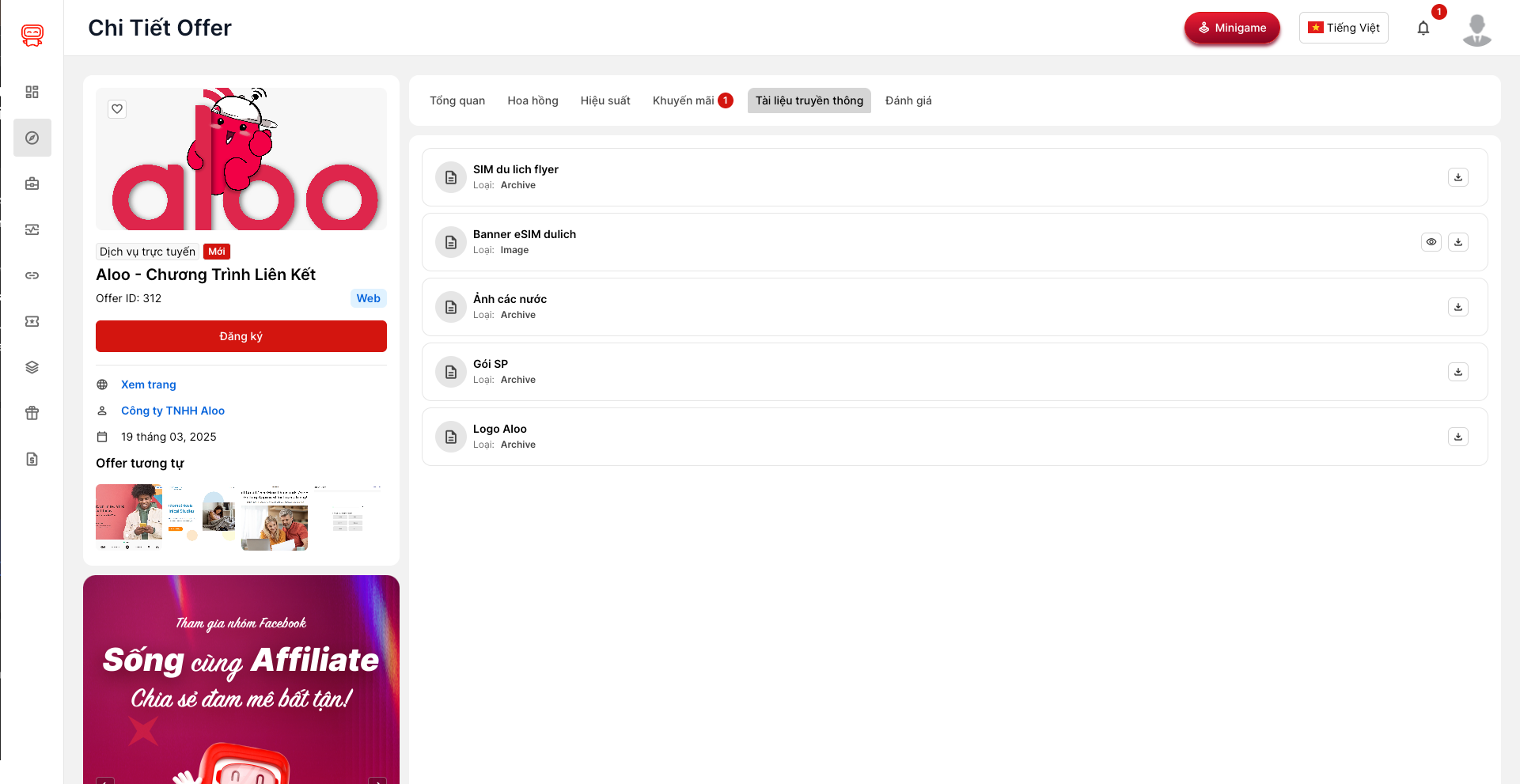Click the notification bell icon

pos(1423,28)
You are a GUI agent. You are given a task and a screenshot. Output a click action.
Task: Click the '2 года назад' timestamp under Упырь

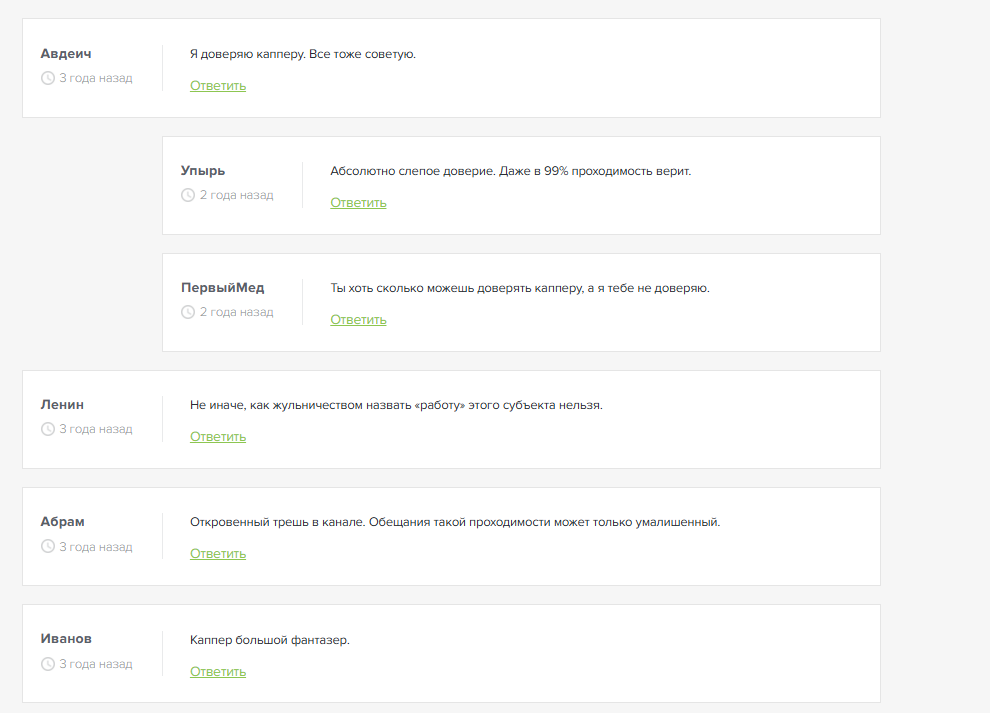point(236,195)
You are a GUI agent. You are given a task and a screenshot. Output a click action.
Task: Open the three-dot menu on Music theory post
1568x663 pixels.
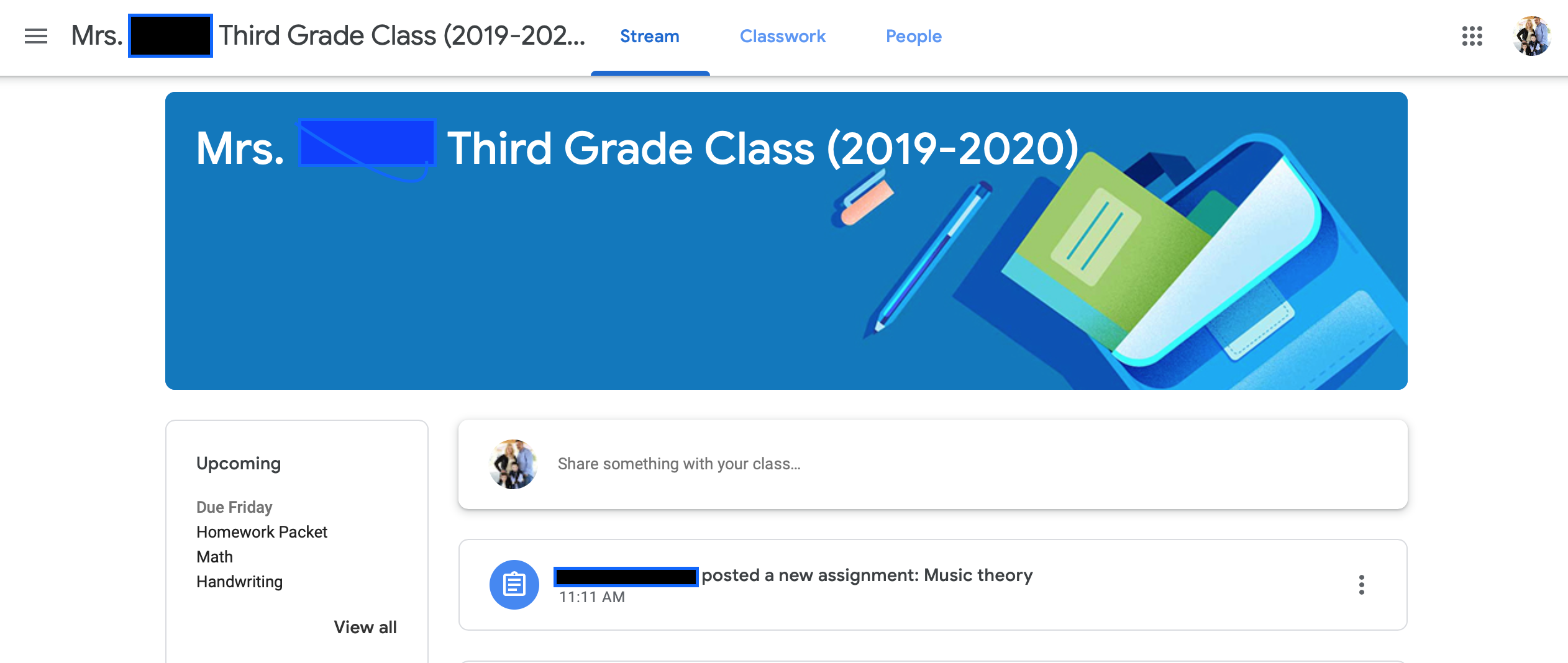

____

## Task instructions
Put every line of the listing above into a JSON list of strings, one string per line, with blank lines left out and the pictures omitted.

## Task answer
[
  "Click the notification bell icon",
  "pos(1423,28)",
  "You are a GUI agent. You are given a task and a screenshot. Output a click action.",
  "Task: Click the '2 года назад' timestamp under Упырь",
  "point(236,195)",
  "You are a GUI agent. You are given a task and a screenshot. Output a click action.",
  "Task: Open the three-dot menu on Music theory post",
  "1568x663 pixels."
]